PLT Preserves 500 acres of Grasslands
Toad Hill Ranch conservation easement is the latest successful project of PLT’s West Placer Habitat Protection Program
By Bob Cooley-Gilliom
On March 14, Placer Land Trust recorded a conservation easement on 500 acres of grasslands that are a part of the “Toad Hill Ranch” north of Roseville.
This is the fourth completed project of PLT’s West Placer Habitat Protection Program, which is designed to protect vernal pool habitat, grasslands, and grazing land in western Placer County.
Signature Properties granted the easement to PLT to permanently protect the property, formerly owned by the Griswold family. Bert Lefty of B&B Livestock leases the grazing rights to the property, and will work with Signature and PLT to create a range management plan designed to permanently protect the property’s habitat values and agricultural production.
“We are extremely pleased to protect this property for many reasons,” said PLT Executive Director Jeff Darlington.
“Not only does this project support our mission of protecting natural and agricultural lands, but it also connects to other preserved land, making a larger block of protected open space.”
Toad Hill Ranch is adjacent to the City of Roseville’s 1,700-acre “Reason Farms Environmental Preserve”. The portion of Toad Hill Ranch preserved by PLT is directly adjacent to the 227 acres of Reason Farms that PLT preserved last year (also by conservation easement).
PLT hopes to work with Signature Properties and Westpark Associates to preserve the entirety of Toad Hill Ranch, 1,664 acres in all. If successful, Toad Hill Ranch would become the key link to create a block of preserved open space in excess of 2,500 acres.
PLT will fund the easement and long-term land stewardship through it’s West Placer Habitat Protection Program.
Shutamul Bear River Preserve Enlarged
On January 6, Placer Land Trust added 17 acres to our Shutamul Bear River Preserve, increasing the size of this spectacular riverfront property on the Bear River to 40 acres.
PLT purchased the land from the Wheeler family as part of PLT’s Bear River Watershed Protection Program.
This stretch of the Bear River is relatively free of roads and development, making it one of the last remaining “wilderness” areas in the heavily populated Sierra Nevada foothills of Placer County. The objectives of PLT’s Bear River Watershed Protection Program include the protection of water quality, wildlife habitat, recreation lands, and scenic open space.
The Shutamul Bear River Preserve is named in part after the historic location of a nearby Nisenan village (located downstream of the property site).
Funding for the purchase and long-term land stewardship was provided to PLT by private donors and philanthropic foundations.

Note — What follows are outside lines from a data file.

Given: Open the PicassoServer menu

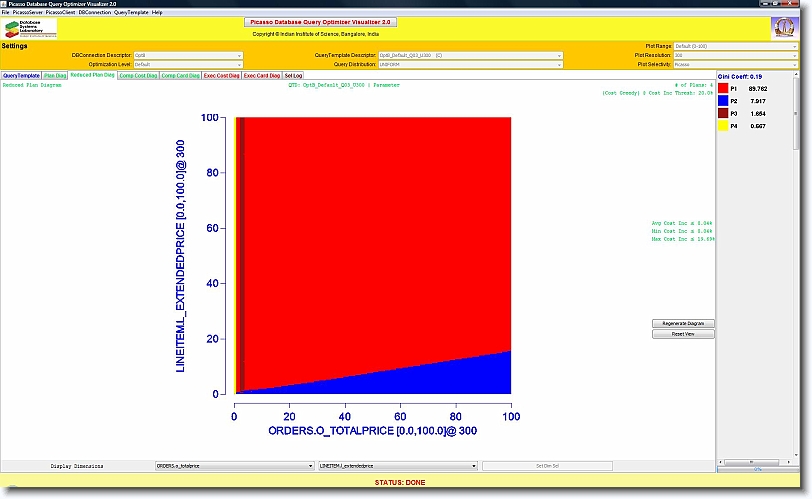Looking at the screenshot, I should [27, 12].
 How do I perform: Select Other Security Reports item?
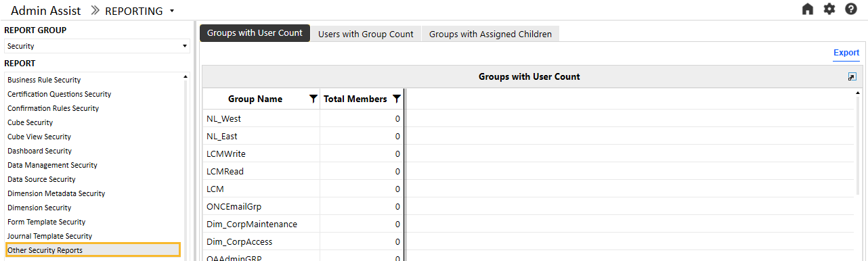[93, 250]
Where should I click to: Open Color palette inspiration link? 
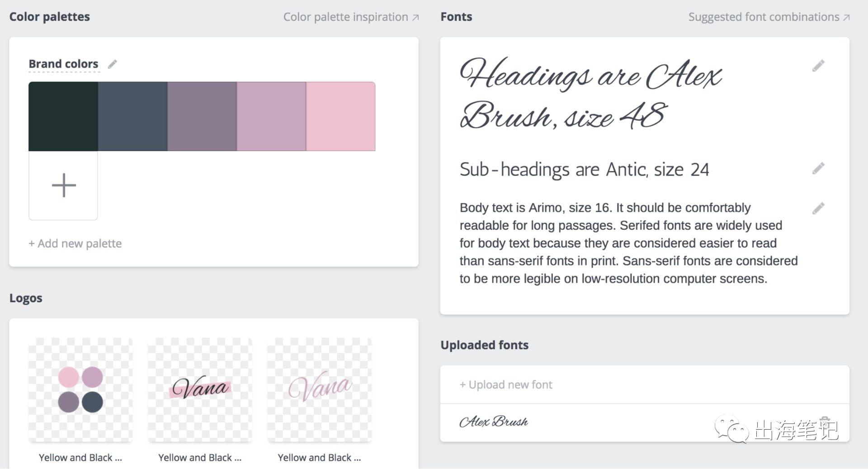coord(351,17)
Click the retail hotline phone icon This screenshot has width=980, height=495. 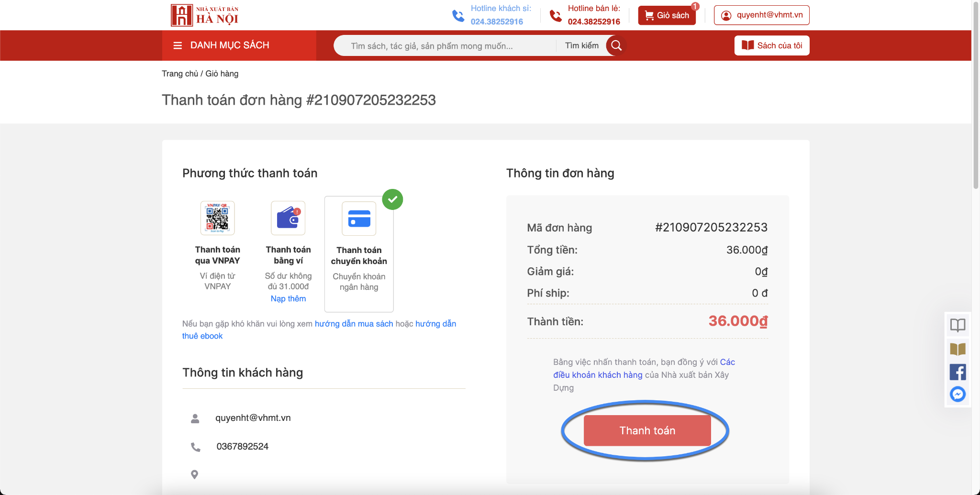pyautogui.click(x=556, y=16)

Kathie Grey is PLT’s 2005 Volunteer of the Year
PLT is pleased to name Kathie Grey as our Volunteer of the Year for 2005. Kathie is a long-time member of PLT, joining at its inception in the early 1990s and serving on the Board of Directors of Placer Land Trust & Nature Center for five years.
In her capacity as a Certified Public Accountant, Kathie has served as PLT’s financial advisor for more than 20 years.
“Kathie is an absolutely invaluable advisor on financial matters,” said PLT Board Treasurer Patricia Callan-McKinney. “We thank her immensely for her support!”
Kathie and her husband moved to Placer County in 1990 and raised their two children in Auburn. She enjoys the outdoors — particularly hiking and adventure travel.
“I support PLT because I want to ensure that we can continue to enjoy these types of outdoor opportunities for years to come,” Kathie said.
From the Board Room
A Timely Collaboration
Despite what one may think about the rate of growth or the commensurate rate of loss of Placer County’s natural resources, forests, farms, fields and wetlands, it is because of this rapid growth that many opportunities for conservation now exist.
In Placer County many believe that the loss of these resources should be offset by the long-term and permanent protection of other resources. These same people believe that the quality of life of current and future residents will be enhanced by protecting habitat for birds, animals and plants and preserving enough agricultural land to ensure that the County has a significant segment of its economy based on agricultural pursuits.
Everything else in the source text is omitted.